# EXERCISE MATERIALS
# # #

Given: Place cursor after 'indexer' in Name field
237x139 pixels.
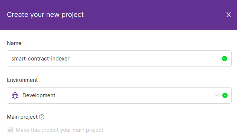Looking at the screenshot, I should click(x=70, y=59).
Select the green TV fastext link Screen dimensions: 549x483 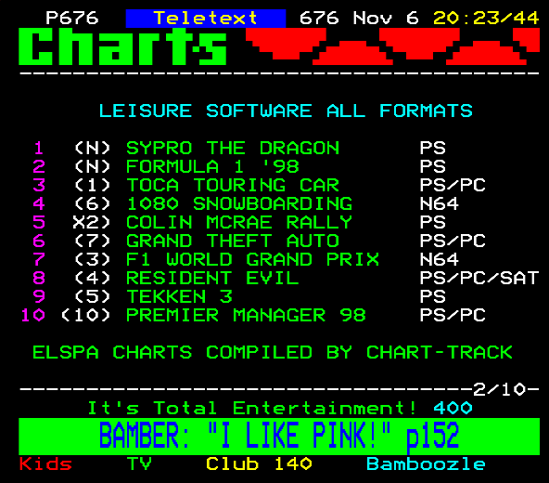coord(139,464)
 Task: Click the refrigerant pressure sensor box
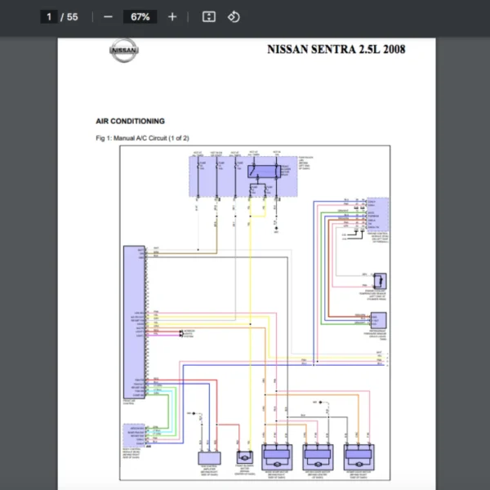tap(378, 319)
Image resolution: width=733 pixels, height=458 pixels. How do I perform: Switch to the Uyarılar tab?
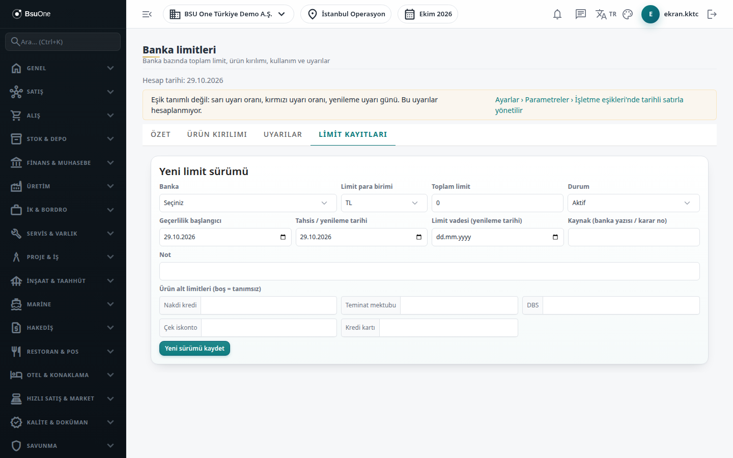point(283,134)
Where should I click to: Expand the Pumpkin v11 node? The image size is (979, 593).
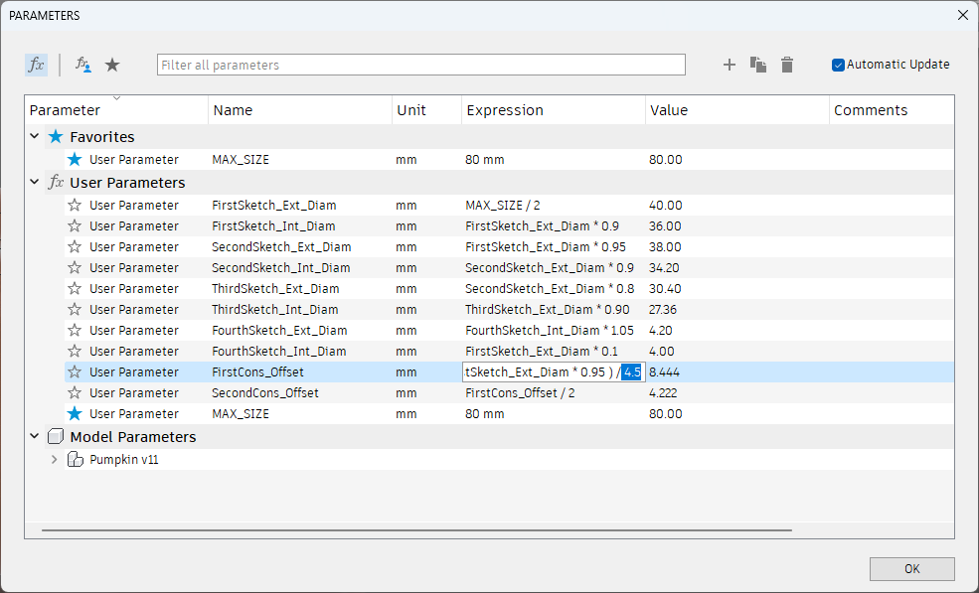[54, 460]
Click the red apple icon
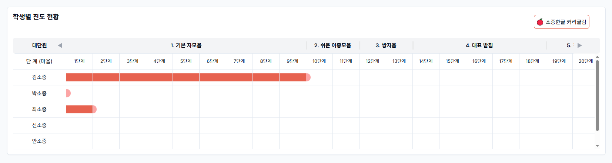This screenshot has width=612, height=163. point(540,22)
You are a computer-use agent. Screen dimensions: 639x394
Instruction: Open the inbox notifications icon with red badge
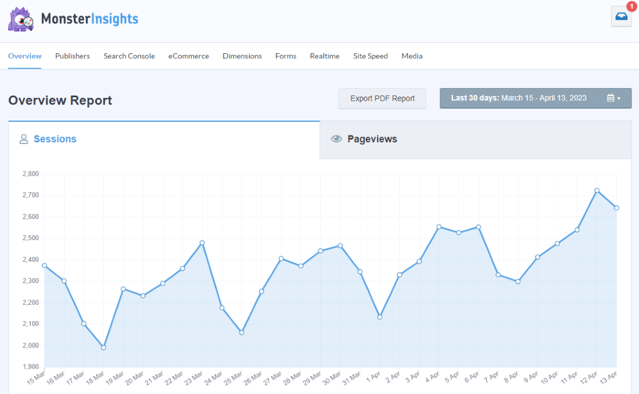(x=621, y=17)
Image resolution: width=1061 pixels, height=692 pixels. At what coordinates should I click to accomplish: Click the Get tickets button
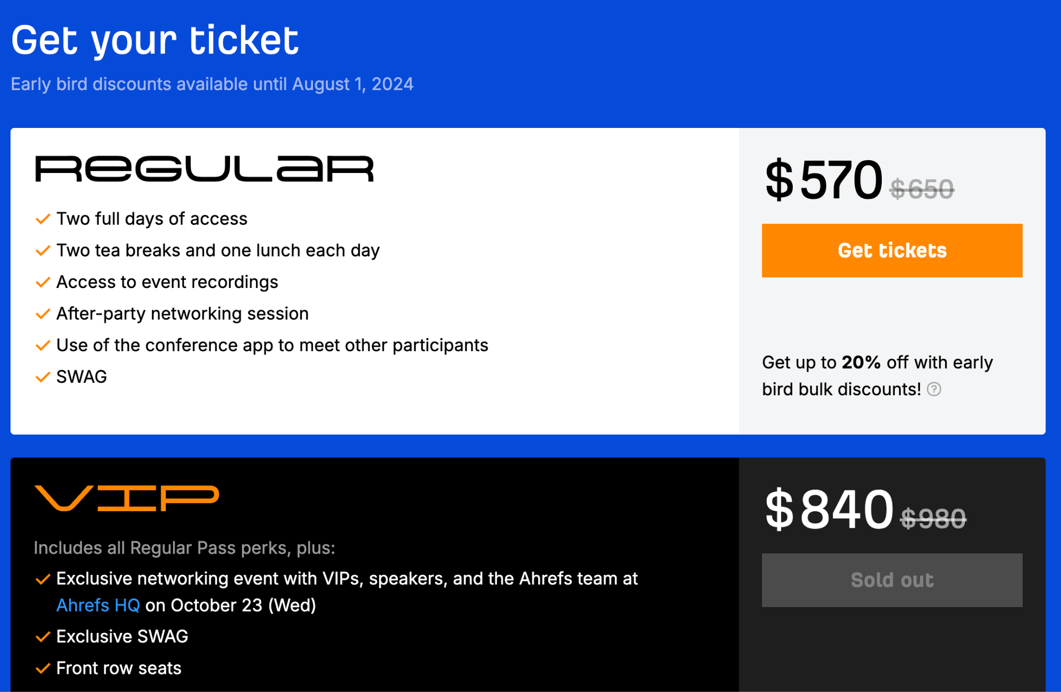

# # #

Copy out the rows above word for word, from the line containing "Click the red apple icon" through the end of the rows, and leave out the pictures.

# THE RESPONSE
Click the red apple icon
This screenshot has width=612, height=163. point(540,22)
You are a computer-use agent. Screen dimensions: 639x394
Instruction: Open the inbox notifications icon with red badge
(x=621, y=17)
Image resolution: width=1061 pixels, height=692 pixels. At what coordinates should I click to accomplish: Click the Get tickets button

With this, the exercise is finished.